## Your goal
Please rewrite the rows below, replacing each "screenshot" with "screen capture" and leaving all else the same. Omit the pictures from your version.

╭─ Entries shown

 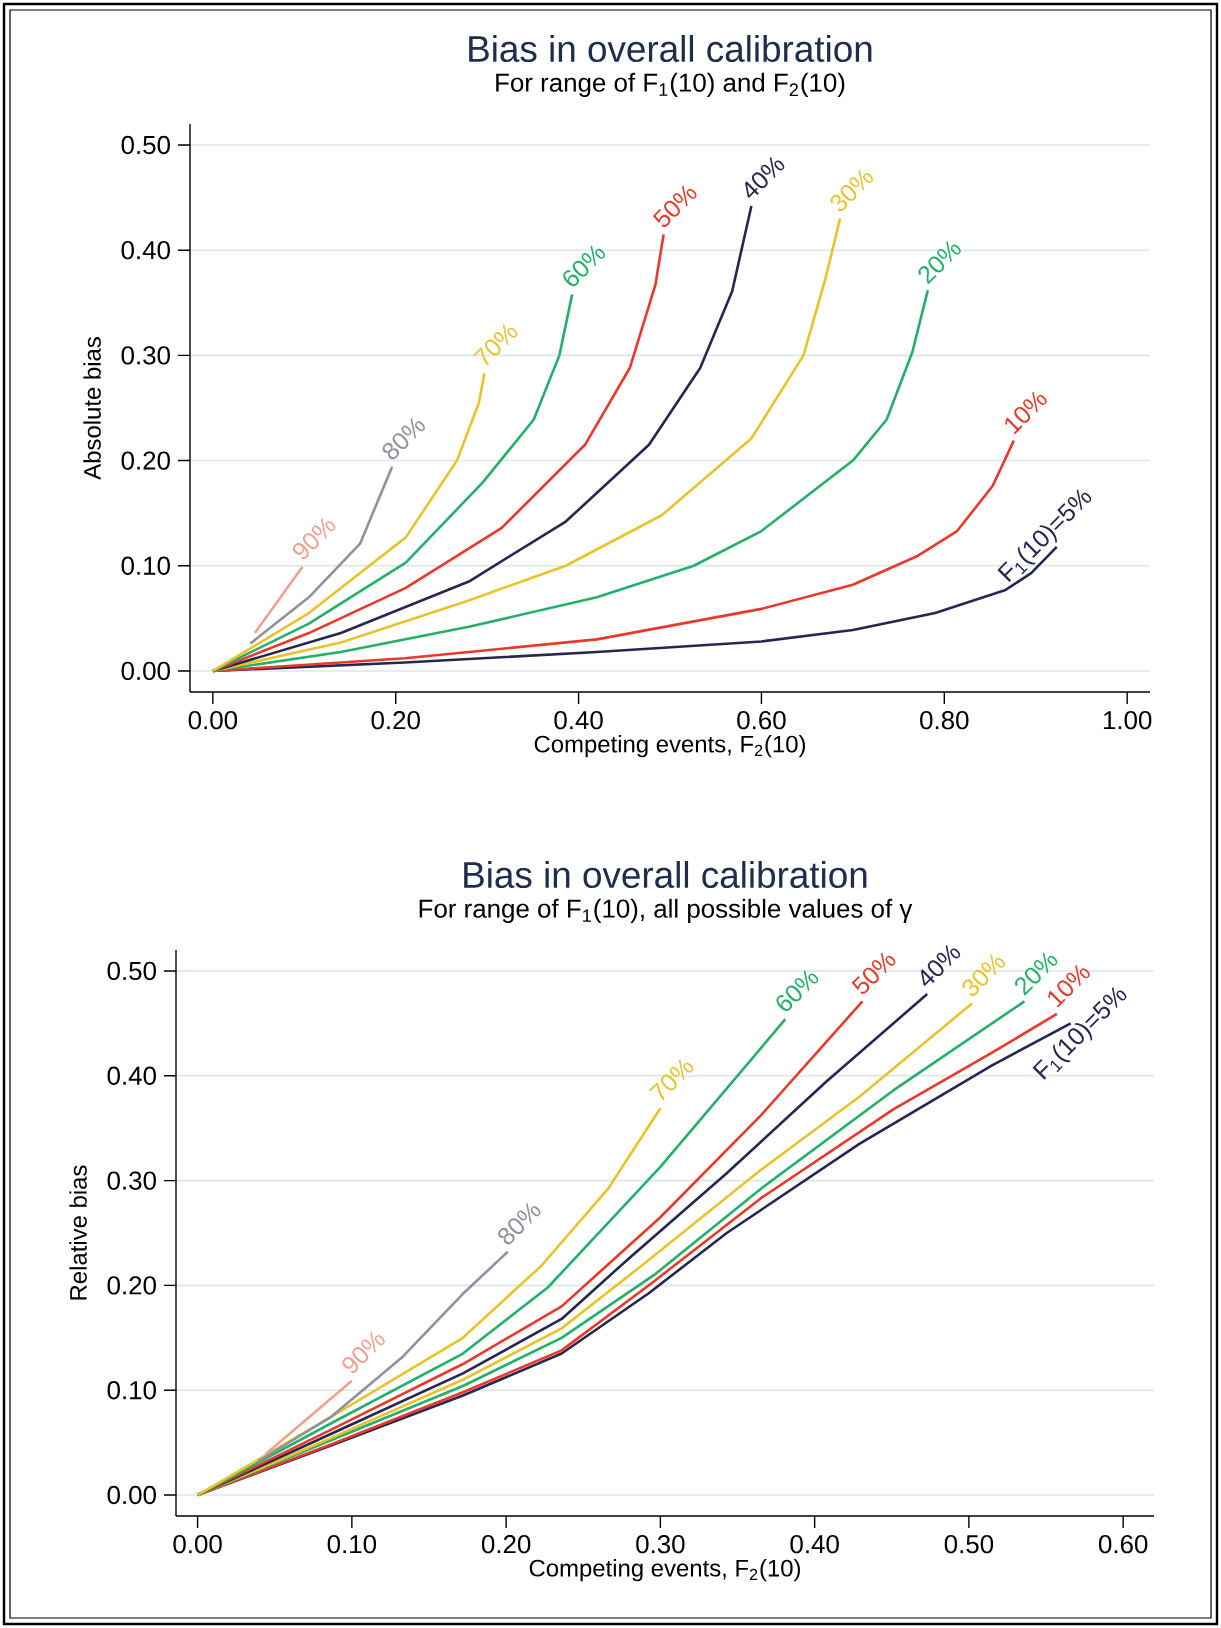 I want to click on chart-subtitle: For range of F$_{1}$(10), all possible values of γ, so click(x=666, y=910).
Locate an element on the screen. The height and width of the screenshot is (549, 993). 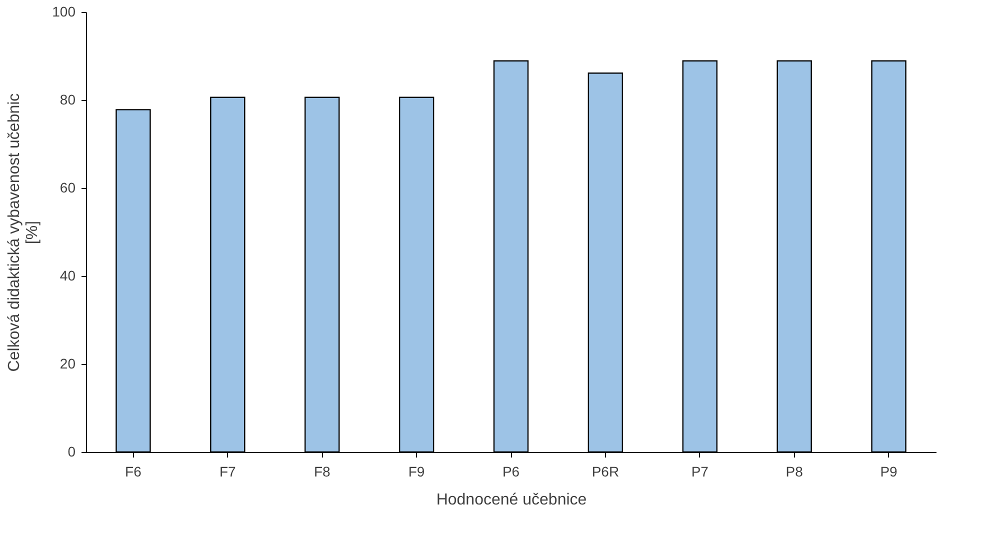
x-tick-label: P8 is located at coordinates (795, 472).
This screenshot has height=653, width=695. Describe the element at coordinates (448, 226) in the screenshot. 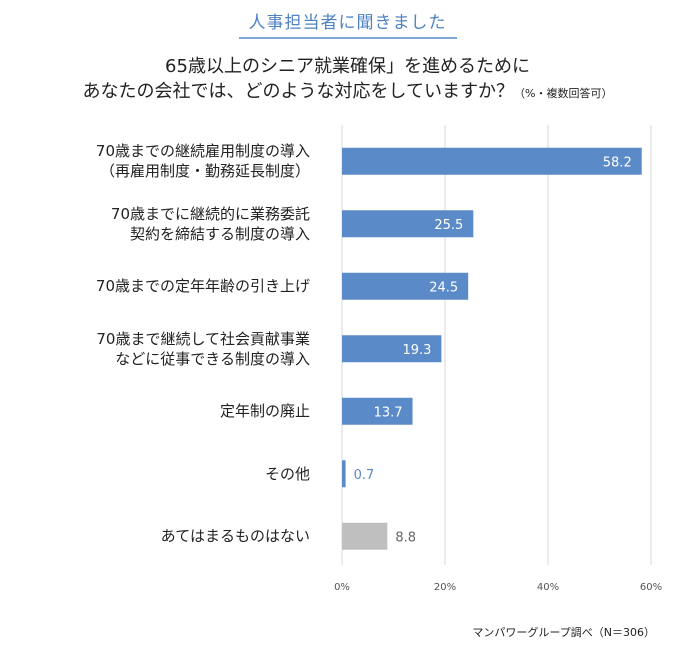

I see `value-label-1: 25.5` at that location.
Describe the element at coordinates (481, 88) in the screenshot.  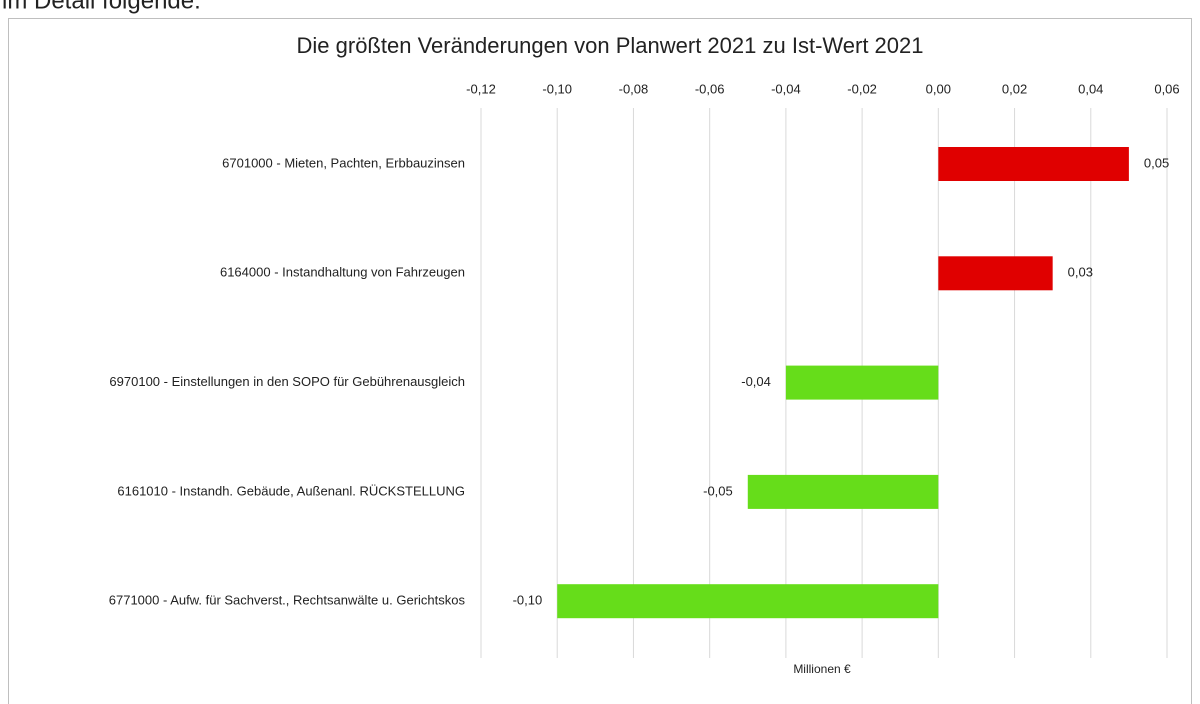
I see `x-tick-label: -0,12` at that location.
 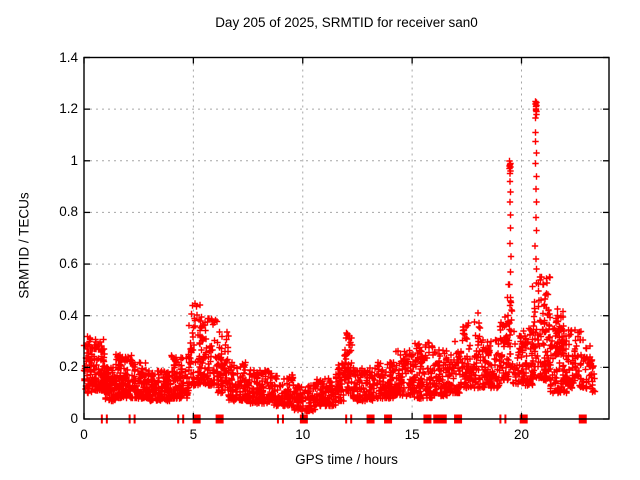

╰─

## Result
  I want to click on chart-subtitle: For range of F$_{1}$(10), all possible values of γ, so click(x=666, y=910).
Locate an element on the screen. The height and width of the screen capture is (549, 993). 
x-tick-label: P8 is located at coordinates (795, 472).
This screen capture has height=653, width=695. Describe the element at coordinates (448, 226) in the screen capture. 

I see `value-label-1: 25.5` at that location.
Describe the element at coordinates (481, 88) in the screen capture.  
I see `x-tick-label: -0,12` at that location.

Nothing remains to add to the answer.